▶ _Stated problem_: Can you reproduce the following data word for word?

------

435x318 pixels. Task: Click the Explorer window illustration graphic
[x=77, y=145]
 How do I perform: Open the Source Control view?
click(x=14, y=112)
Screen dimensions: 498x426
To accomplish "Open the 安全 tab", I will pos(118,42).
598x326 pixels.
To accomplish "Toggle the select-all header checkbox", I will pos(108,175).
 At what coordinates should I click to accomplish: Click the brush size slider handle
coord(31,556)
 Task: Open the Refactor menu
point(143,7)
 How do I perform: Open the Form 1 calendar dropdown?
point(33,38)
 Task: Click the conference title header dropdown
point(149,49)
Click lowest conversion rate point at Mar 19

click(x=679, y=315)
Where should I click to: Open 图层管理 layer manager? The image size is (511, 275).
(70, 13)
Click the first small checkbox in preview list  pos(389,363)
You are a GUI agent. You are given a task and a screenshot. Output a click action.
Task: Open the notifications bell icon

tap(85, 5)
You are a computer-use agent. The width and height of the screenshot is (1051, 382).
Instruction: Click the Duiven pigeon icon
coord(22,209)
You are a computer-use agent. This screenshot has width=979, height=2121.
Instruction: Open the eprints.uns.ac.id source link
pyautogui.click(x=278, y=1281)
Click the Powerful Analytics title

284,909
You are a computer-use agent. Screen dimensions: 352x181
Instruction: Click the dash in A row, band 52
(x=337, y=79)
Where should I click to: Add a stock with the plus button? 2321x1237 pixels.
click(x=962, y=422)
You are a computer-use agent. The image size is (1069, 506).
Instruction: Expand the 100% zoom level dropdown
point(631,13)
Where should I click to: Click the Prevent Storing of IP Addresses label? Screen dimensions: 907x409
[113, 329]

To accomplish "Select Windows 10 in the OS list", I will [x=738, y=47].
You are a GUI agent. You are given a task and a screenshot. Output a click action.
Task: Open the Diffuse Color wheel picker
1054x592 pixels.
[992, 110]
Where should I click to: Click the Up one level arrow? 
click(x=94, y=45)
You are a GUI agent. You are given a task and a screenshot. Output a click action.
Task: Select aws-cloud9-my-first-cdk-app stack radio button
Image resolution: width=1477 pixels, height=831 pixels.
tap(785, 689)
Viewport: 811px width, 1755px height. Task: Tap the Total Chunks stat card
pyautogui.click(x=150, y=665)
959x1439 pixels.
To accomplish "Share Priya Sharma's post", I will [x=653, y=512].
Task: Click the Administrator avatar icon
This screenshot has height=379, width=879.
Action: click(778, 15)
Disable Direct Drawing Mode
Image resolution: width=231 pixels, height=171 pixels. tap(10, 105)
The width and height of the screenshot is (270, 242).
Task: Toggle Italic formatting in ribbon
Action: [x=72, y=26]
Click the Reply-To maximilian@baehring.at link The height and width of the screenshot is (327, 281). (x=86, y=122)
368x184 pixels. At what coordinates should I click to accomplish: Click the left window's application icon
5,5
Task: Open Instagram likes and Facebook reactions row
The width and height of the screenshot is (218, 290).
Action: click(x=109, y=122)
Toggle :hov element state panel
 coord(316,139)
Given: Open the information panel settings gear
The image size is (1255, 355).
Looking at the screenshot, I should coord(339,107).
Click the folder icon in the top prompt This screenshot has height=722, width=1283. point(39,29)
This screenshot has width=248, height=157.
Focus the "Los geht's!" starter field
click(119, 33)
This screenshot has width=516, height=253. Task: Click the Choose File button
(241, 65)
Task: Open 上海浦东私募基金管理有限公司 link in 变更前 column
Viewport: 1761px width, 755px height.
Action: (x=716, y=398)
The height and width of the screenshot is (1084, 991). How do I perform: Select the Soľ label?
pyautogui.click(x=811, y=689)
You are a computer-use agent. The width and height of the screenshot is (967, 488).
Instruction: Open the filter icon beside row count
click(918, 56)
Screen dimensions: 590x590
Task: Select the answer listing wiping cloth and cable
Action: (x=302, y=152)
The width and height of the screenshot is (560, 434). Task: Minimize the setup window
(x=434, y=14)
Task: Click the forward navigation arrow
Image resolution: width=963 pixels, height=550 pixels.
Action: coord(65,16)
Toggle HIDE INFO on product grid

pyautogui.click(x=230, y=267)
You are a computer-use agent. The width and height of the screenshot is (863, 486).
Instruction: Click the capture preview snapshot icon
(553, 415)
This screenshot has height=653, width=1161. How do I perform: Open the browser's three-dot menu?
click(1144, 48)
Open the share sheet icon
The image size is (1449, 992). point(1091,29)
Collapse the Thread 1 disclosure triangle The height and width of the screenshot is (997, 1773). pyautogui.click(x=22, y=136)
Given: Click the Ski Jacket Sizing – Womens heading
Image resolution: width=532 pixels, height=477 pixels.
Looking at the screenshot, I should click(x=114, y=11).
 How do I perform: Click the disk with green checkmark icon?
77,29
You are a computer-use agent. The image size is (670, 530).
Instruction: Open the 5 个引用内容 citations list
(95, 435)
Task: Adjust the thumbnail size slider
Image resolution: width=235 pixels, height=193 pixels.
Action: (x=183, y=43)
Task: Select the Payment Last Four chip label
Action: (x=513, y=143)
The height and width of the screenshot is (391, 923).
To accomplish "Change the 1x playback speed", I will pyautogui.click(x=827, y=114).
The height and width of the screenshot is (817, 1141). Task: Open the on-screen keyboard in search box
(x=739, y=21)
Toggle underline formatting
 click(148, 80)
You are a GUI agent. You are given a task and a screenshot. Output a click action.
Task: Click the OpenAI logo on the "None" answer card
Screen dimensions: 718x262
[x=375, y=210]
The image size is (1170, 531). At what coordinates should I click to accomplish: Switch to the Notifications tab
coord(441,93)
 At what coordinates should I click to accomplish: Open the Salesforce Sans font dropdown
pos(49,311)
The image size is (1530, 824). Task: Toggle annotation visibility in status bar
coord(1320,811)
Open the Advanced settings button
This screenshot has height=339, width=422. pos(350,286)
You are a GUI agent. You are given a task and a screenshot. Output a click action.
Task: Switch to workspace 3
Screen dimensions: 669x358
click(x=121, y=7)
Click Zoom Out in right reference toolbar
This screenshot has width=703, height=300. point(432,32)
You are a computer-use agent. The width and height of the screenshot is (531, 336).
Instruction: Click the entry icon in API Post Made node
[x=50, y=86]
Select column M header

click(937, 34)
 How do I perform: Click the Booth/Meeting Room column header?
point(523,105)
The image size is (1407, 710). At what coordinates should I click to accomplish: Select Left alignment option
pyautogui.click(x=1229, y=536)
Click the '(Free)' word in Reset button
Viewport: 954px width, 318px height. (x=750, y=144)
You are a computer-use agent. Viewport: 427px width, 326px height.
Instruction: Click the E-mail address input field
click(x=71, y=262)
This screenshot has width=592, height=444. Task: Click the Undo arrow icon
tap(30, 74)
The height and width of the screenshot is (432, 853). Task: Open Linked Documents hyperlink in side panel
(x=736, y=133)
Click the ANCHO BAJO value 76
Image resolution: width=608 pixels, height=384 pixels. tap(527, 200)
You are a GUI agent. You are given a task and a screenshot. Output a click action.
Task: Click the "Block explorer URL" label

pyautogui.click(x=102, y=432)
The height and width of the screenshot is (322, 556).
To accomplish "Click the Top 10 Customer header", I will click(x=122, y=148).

------

▶ _Response to the task_:
435x318 pixels. Task: Click the Explorer window illustration graphic
[x=77, y=145]
 How do I perform: Open the Source Control view?
click(x=14, y=112)
Screen dimensions: 498x426
To accomplish "Open the 安全 tab", I will pos(118,42).
598x326 pixels.
To accomplish "Toggle the select-all header checkbox", I will pos(108,175).
 At what coordinates should I click to accomplish: Click the brush size slider handle
coord(31,556)
 Task: Open the Refactor menu
point(143,7)
 How do I perform: Open the Form 1 calendar dropdown?
point(33,38)
 Task: Click the conference title header dropdown
point(149,49)
Click lowest conversion rate point at Mar 19

click(x=679, y=315)
Where should I click to: Open 图层管理 layer manager? The image size is (511, 275).
(70, 13)
Click the first small checkbox in preview list  pos(389,363)
You are a GUI agent. You are given a task and a screenshot. Output a click action.
Task: Open the notifications bell icon

tap(85, 5)
You are a computer-use agent. The width and height of the screenshot is (1051, 382).
Instruction: Click the Duiven pigeon icon
coord(22,209)
You are a computer-use agent. This screenshot has width=979, height=2121.
Instruction: Open the eprints.uns.ac.id source link
pyautogui.click(x=278, y=1281)
Click the Powerful Analytics title

284,909
You are a computer-use agent. Screen dimensions: 352x181
Instruction: Click the dash in A row, band 52
(x=337, y=79)
Where should I click to: Add a stock with the plus button? 2321x1237 pixels.
click(x=962, y=422)
You are a computer-use agent. The image size is (1069, 506).
Instruction: Expand the 100% zoom level dropdown
point(631,13)
Where should I click to: Click the Prevent Storing of IP Addresses label? Screen dimensions: 907x409
[113, 329]

To accomplish "Select Windows 10 in the OS list", I will [x=738, y=47].
You are a GUI agent. You are given a task and a screenshot. Output a click action.
Task: Open the Diffuse Color wheel picker
1054x592 pixels.
[992, 110]
Where should I click to: Click the Up one level arrow? 
click(x=94, y=45)
You are a GUI agent. You are given a task and a screenshot. Output a click action.
Task: Select aws-cloud9-my-first-cdk-app stack radio button
Image resolution: width=1477 pixels, height=831 pixels.
tap(785, 689)
Viewport: 811px width, 1755px height. Task: Tap the Total Chunks stat card
pyautogui.click(x=150, y=665)
959x1439 pixels.
To accomplish "Share Priya Sharma's post", I will [x=653, y=512].
Task: Click the Administrator avatar icon
This screenshot has height=379, width=879.
Action: click(778, 15)
Disable Direct Drawing Mode
Image resolution: width=231 pixels, height=171 pixels. tap(10, 105)
The width and height of the screenshot is (270, 242).
Task: Toggle Italic formatting in ribbon
Action: [x=72, y=26]
Click the Reply-To maximilian@baehring.at link The height and width of the screenshot is (327, 281). (x=86, y=122)
368x184 pixels. At what coordinates should I click to accomplish: Click the left window's application icon
5,5
Task: Open Instagram likes and Facebook reactions row
The width and height of the screenshot is (218, 290).
Action: click(x=109, y=122)
Toggle :hov element state panel
 coord(316,139)
Given: Open the information panel settings gear
The image size is (1255, 355).
Looking at the screenshot, I should coord(339,107).
Click the folder icon in the top prompt This screenshot has height=722, width=1283. point(39,29)
This screenshot has width=248, height=157.
Focus the "Los geht's!" starter field
click(119, 33)
This screenshot has width=516, height=253. Task: Click the Choose File button
(241, 65)
Task: Open 上海浦东私募基金管理有限公司 link in 变更前 column
Viewport: 1761px width, 755px height.
Action: (x=716, y=398)
The height and width of the screenshot is (1084, 991). How do I perform: Select the Soľ label?
pyautogui.click(x=811, y=689)
You are a computer-use agent. The width and height of the screenshot is (967, 488).
Instruction: Open the filter icon beside row count
click(918, 56)
Screen dimensions: 590x590
Task: Select the answer listing wiping cloth and cable
Action: (x=302, y=152)
The width and height of the screenshot is (560, 434). Task: Minimize the setup window
(x=434, y=14)
Task: Click the forward navigation arrow
Image resolution: width=963 pixels, height=550 pixels.
Action: coord(65,16)
Toggle HIDE INFO on product grid

pyautogui.click(x=230, y=267)
You are a computer-use agent. The width and height of the screenshot is (863, 486).
Instruction: Click the capture preview snapshot icon
(553, 415)
This screenshot has height=653, width=1161. How do I perform: Open the browser's three-dot menu?
click(1144, 48)
Open the share sheet icon
The image size is (1449, 992). point(1091,29)
Collapse the Thread 1 disclosure triangle The height and width of the screenshot is (997, 1773). pyautogui.click(x=22, y=136)
Given: Click the Ski Jacket Sizing – Womens heading
Image resolution: width=532 pixels, height=477 pixels.
Looking at the screenshot, I should click(x=114, y=11).
 How do I perform: Click the disk with green checkmark icon?
77,29
You are a computer-use agent. The image size is (670, 530).
Instruction: Open the 5 个引用内容 citations list
(95, 435)
Task: Adjust the thumbnail size slider
Image resolution: width=235 pixels, height=193 pixels.
Action: (x=183, y=43)
Task: Select the Payment Last Four chip label
Action: (x=513, y=143)
The height and width of the screenshot is (391, 923).
To accomplish "Change the 1x playback speed", I will pyautogui.click(x=827, y=114).
The height and width of the screenshot is (817, 1141). Task: Open the on-screen keyboard in search box
(x=739, y=21)
Toggle underline formatting
 click(148, 80)
You are a GUI agent. You are given a task and a screenshot. Output a click action.
Task: Click the OpenAI logo on the "None" answer card
Screen dimensions: 718x262
[x=375, y=210]
The image size is (1170, 531). At what coordinates should I click to accomplish: Switch to the Notifications tab
coord(441,93)
 At what coordinates should I click to accomplish: Open the Salesforce Sans font dropdown
pos(49,311)
The image size is (1530, 824). Task: Toggle annotation visibility in status bar
coord(1320,811)
Open the Advanced settings button
This screenshot has height=339, width=422. pos(350,286)
You are a GUI agent. You are given a task and a screenshot. Output a click action.
Task: Switch to workspace 3
Screen dimensions: 669x358
click(x=121, y=7)
Click Zoom Out in right reference toolbar
This screenshot has width=703, height=300. point(432,32)
You are a computer-use agent. The width and height of the screenshot is (531, 336).
Instruction: Click the entry icon in API Post Made node
[x=50, y=86]
Select column M header

click(937, 34)
 How do I perform: Click the Booth/Meeting Room column header?
point(523,105)
The image size is (1407, 710). At what coordinates should I click to accomplish: Select Left alignment option
pyautogui.click(x=1229, y=536)
Click the '(Free)' word in Reset button
Viewport: 954px width, 318px height. (x=750, y=144)
You are a computer-use agent. Viewport: 427px width, 326px height.
Instruction: Click the E-mail address input field
click(x=71, y=262)
This screenshot has width=592, height=444. Task: Click the Undo arrow icon
tap(30, 74)
The height and width of the screenshot is (432, 853). Task: Open Linked Documents hyperlink in side panel
(x=736, y=133)
Click the ANCHO BAJO value 76
Image resolution: width=608 pixels, height=384 pixels. tap(527, 200)
You are a GUI agent. You are given a task and a screenshot. Output a click action.
Task: Click the "Block explorer URL" label

pyautogui.click(x=102, y=432)
The height and width of the screenshot is (322, 556).
To accomplish "Click the Top 10 Customer header", I will click(x=122, y=148).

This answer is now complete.